Instructions for the task:
Write down exactly the lines from the one below that has "Screen dimensions: 712x475" to the end of the data, both ends included; the pictures should not appear in your copy.

(Entries taken from a collection)
########################################
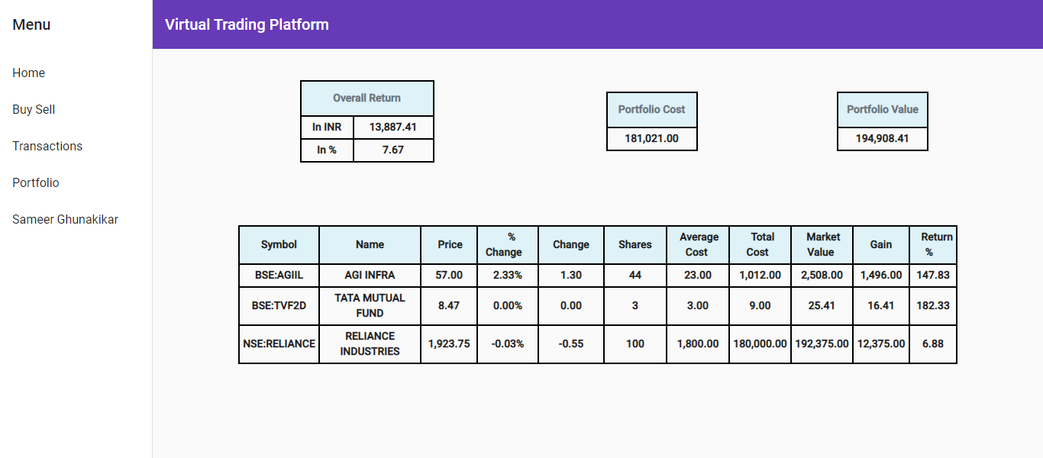Click AGI INFRA gain value 1,496.00
Screen dimensions: 1043x458
880,275
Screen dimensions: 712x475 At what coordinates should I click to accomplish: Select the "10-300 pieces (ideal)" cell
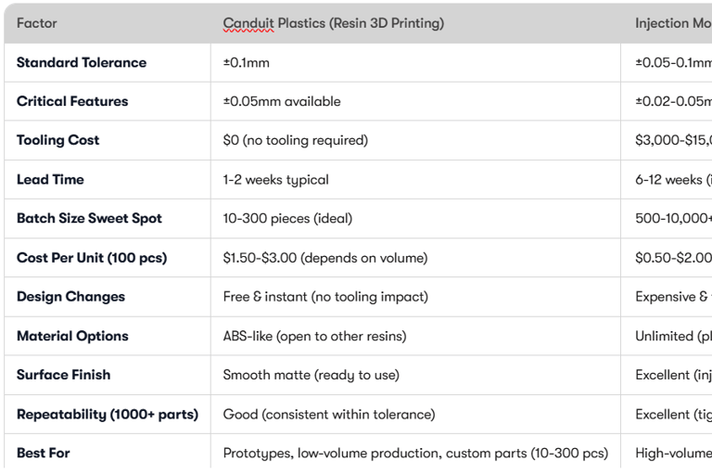pyautogui.click(x=287, y=219)
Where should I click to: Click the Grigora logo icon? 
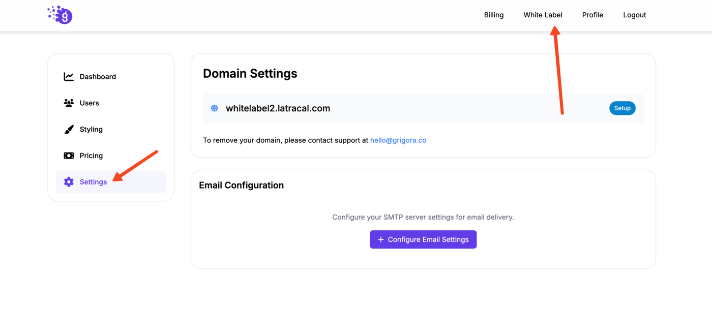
########################################
Solution:
Screen dimensions: 712x475 At what coordinates should I click to accomplish: Select the "10-300 pieces (ideal)" cell
pyautogui.click(x=287, y=219)
Where should I click to: Click the Grigora logo icon? 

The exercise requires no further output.